Data in this exercise: Begin

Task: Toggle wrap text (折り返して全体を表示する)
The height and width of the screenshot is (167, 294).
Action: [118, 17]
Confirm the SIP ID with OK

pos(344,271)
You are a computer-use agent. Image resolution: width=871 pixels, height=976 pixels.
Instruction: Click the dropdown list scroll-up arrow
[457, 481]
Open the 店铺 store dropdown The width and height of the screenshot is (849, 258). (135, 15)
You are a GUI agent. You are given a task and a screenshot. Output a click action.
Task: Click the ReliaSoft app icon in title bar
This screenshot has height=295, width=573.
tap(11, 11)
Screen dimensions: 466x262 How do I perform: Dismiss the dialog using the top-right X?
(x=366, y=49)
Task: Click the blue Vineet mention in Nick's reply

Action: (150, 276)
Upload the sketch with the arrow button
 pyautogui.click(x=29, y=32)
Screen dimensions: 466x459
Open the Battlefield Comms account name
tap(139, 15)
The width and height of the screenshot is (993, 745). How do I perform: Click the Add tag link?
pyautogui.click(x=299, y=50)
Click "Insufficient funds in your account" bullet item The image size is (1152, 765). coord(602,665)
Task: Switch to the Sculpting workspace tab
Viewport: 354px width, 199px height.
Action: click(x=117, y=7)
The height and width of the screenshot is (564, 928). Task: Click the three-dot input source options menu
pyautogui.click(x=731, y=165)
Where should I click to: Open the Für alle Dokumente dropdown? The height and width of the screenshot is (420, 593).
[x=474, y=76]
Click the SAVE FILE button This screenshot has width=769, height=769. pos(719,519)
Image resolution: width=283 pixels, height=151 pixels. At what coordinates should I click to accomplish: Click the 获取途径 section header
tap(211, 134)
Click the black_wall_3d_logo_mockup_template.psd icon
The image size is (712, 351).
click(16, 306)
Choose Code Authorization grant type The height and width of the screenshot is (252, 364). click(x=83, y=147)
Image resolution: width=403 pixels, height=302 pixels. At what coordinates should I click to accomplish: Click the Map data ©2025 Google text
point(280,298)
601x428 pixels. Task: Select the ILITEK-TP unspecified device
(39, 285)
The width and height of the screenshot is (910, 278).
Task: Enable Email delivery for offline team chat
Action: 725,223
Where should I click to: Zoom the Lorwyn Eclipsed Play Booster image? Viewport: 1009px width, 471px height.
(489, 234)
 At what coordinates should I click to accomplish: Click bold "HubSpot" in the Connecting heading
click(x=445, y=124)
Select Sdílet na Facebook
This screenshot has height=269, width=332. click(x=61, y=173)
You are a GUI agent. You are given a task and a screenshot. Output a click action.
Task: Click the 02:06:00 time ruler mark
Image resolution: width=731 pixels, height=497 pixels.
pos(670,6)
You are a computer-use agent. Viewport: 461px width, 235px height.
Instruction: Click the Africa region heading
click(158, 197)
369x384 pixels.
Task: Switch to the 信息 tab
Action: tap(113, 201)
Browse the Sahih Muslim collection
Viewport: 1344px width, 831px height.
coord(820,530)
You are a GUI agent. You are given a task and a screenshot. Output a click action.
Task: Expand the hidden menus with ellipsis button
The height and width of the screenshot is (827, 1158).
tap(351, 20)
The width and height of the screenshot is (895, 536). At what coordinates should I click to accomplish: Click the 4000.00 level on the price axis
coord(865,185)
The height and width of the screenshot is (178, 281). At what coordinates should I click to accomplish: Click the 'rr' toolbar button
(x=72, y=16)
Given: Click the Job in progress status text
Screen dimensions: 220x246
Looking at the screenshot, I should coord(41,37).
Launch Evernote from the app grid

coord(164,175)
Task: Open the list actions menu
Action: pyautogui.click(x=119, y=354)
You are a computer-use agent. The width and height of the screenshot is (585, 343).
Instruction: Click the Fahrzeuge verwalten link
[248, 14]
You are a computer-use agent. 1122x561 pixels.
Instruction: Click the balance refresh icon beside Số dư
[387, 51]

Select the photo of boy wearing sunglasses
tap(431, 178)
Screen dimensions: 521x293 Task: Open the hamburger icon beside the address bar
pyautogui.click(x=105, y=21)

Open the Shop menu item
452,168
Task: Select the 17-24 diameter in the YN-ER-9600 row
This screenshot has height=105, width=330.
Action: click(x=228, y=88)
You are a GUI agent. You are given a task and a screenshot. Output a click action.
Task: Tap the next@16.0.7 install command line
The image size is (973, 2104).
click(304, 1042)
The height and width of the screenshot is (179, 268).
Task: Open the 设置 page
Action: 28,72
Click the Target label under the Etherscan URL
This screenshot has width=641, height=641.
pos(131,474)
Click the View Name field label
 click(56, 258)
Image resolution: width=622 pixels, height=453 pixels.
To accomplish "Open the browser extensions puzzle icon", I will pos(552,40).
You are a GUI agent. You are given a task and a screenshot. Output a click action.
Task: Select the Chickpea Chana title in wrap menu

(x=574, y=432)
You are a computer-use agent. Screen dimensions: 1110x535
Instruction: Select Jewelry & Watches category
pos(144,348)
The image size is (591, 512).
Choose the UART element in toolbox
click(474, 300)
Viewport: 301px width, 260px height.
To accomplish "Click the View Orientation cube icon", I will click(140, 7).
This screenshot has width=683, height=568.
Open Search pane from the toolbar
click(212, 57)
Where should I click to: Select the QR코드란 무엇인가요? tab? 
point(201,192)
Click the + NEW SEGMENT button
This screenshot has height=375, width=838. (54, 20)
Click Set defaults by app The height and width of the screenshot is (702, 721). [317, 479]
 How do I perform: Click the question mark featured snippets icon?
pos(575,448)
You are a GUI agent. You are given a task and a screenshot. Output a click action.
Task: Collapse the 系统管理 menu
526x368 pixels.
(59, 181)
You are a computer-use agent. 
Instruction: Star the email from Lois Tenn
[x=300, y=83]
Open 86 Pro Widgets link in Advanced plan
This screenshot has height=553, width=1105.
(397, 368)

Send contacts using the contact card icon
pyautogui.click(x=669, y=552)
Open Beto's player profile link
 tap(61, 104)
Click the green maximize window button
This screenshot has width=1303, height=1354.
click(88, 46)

Data in this exercise: End

= Aim of the task =
Please print the records above exactly, leaving nothing out.

= Response to this task =
Task: Toggle wrap text (折り返して全体を表示する)
The height and width of the screenshot is (167, 294).
Action: [118, 17]
Confirm the SIP ID with OK

pos(344,271)
You are a computer-use agent. Image resolution: width=871 pixels, height=976 pixels.
Instruction: Click the dropdown list scroll-up arrow
[457, 481]
Open the 店铺 store dropdown The width and height of the screenshot is (849, 258). (135, 15)
You are a GUI agent. You are given a task and a screenshot. Output a click action.
Task: Click the ReliaSoft app icon in title bar
This screenshot has height=295, width=573.
tap(11, 11)
Screen dimensions: 466x262 How do I perform: Dismiss the dialog using the top-right X?
(x=366, y=49)
Task: Click the blue Vineet mention in Nick's reply

Action: (150, 276)
Upload the sketch with the arrow button
 pyautogui.click(x=29, y=32)
Screen dimensions: 466x459
Open the Battlefield Comms account name
tap(139, 15)
The width and height of the screenshot is (993, 745). How do I perform: Click the Add tag link?
pyautogui.click(x=299, y=50)
Click "Insufficient funds in your account" bullet item The image size is (1152, 765). coord(602,665)
Task: Switch to the Sculpting workspace tab
Viewport: 354px width, 199px height.
Action: click(x=117, y=7)
The height and width of the screenshot is (564, 928). Task: Click the three-dot input source options menu
pyautogui.click(x=731, y=165)
Where should I click to: Open the Für alle Dokumente dropdown? The height and width of the screenshot is (420, 593).
[x=474, y=76]
Click the SAVE FILE button This screenshot has width=769, height=769. pos(719,519)
Image resolution: width=283 pixels, height=151 pixels. At what coordinates should I click to accomplish: Click the 获取途径 section header
tap(211, 134)
Click the black_wall_3d_logo_mockup_template.psd icon
The image size is (712, 351).
click(16, 306)
Choose Code Authorization grant type The height and width of the screenshot is (252, 364). click(x=83, y=147)
Image resolution: width=403 pixels, height=302 pixels. At what coordinates should I click to accomplish: Click the Map data ©2025 Google text
point(280,298)
601x428 pixels. Task: Select the ILITEK-TP unspecified device
(39, 285)
The width and height of the screenshot is (910, 278).
Task: Enable Email delivery for offline team chat
Action: 725,223
Where should I click to: Zoom the Lorwyn Eclipsed Play Booster image? Viewport: 1009px width, 471px height.
(489, 234)
 At what coordinates should I click to accomplish: Click bold "HubSpot" in the Connecting heading
click(x=445, y=124)
Select Sdílet na Facebook
This screenshot has height=269, width=332. click(x=61, y=173)
You are a GUI agent. You are given a task and a screenshot. Output a click action.
Task: Click the 02:06:00 time ruler mark
Image resolution: width=731 pixels, height=497 pixels.
pos(670,6)
You are a computer-use agent. Viewport: 461px width, 235px height.
Instruction: Click the Africa region heading
click(158, 197)
369x384 pixels.
Task: Switch to the 信息 tab
Action: tap(113, 201)
Browse the Sahih Muslim collection
Viewport: 1344px width, 831px height.
coord(820,530)
You are a GUI agent. You are given a task and a screenshot. Output a click action.
Task: Expand the hidden menus with ellipsis button
The height and width of the screenshot is (827, 1158).
tap(351, 20)
The width and height of the screenshot is (895, 536). At what coordinates should I click to accomplish: Click the 4000.00 level on the price axis
coord(865,185)
The height and width of the screenshot is (178, 281). At what coordinates should I click to accomplish: Click the 'rr' toolbar button
(x=72, y=16)
Given: Click the Job in progress status text
Screen dimensions: 220x246
Looking at the screenshot, I should coord(41,37).
Launch Evernote from the app grid

coord(164,175)
Task: Open the list actions menu
Action: pyautogui.click(x=119, y=354)
You are a computer-use agent. The width and height of the screenshot is (585, 343).
Instruction: Click the Fahrzeuge verwalten link
[248, 14]
You are a computer-use agent. 1122x561 pixels.
Instruction: Click the balance refresh icon beside Số dư
[387, 51]

Select the photo of boy wearing sunglasses
tap(431, 178)
Screen dimensions: 521x293 Task: Open the hamburger icon beside the address bar
pyautogui.click(x=105, y=21)

Open the Shop menu item
452,168
Task: Select the 17-24 diameter in the YN-ER-9600 row
This screenshot has height=105, width=330.
Action: click(x=228, y=88)
You are a GUI agent. You are given a task and a screenshot. Output a click action.
Task: Tap the next@16.0.7 install command line
The image size is (973, 2104).
click(304, 1042)
The height and width of the screenshot is (179, 268).
Task: Open the 设置 page
Action: 28,72
Click the Target label under the Etherscan URL
This screenshot has width=641, height=641.
pos(131,474)
Click the View Name field label
 click(56, 258)
Image resolution: width=622 pixels, height=453 pixels.
To accomplish "Open the browser extensions puzzle icon", I will pos(552,40).
You are a GUI agent. You are given a task and a screenshot. Output a click action.
Task: Select the Chickpea Chana title in wrap menu

(x=574, y=432)
You are a computer-use agent. Screen dimensions: 1110x535
Instruction: Select Jewelry & Watches category
pos(144,348)
The image size is (591, 512).
Choose the UART element in toolbox
click(474, 300)
Viewport: 301px width, 260px height.
To accomplish "Click the View Orientation cube icon", I will click(140, 7).
This screenshot has width=683, height=568.
Open Search pane from the toolbar
click(212, 57)
Where should I click to: Select the QR코드란 무엇인가요? tab? 
point(201,192)
Click the + NEW SEGMENT button
This screenshot has height=375, width=838. (54, 20)
Click Set defaults by app The height and width of the screenshot is (702, 721). [317, 479]
 How do I perform: Click the question mark featured snippets icon?
pos(575,448)
You are a GUI agent. You are given a task and a screenshot. Output a click action.
Task: Collapse the 系统管理 menu
526x368 pixels.
(59, 181)
You are a computer-use agent. 
Instruction: Star the email from Lois Tenn
[x=300, y=83]
Open 86 Pro Widgets link in Advanced plan
This screenshot has height=553, width=1105.
(397, 368)

Send contacts using the contact card icon
pyautogui.click(x=669, y=552)
Open Beto's player profile link
 tap(61, 104)
Click the green maximize window button
This screenshot has width=1303, height=1354.
click(88, 46)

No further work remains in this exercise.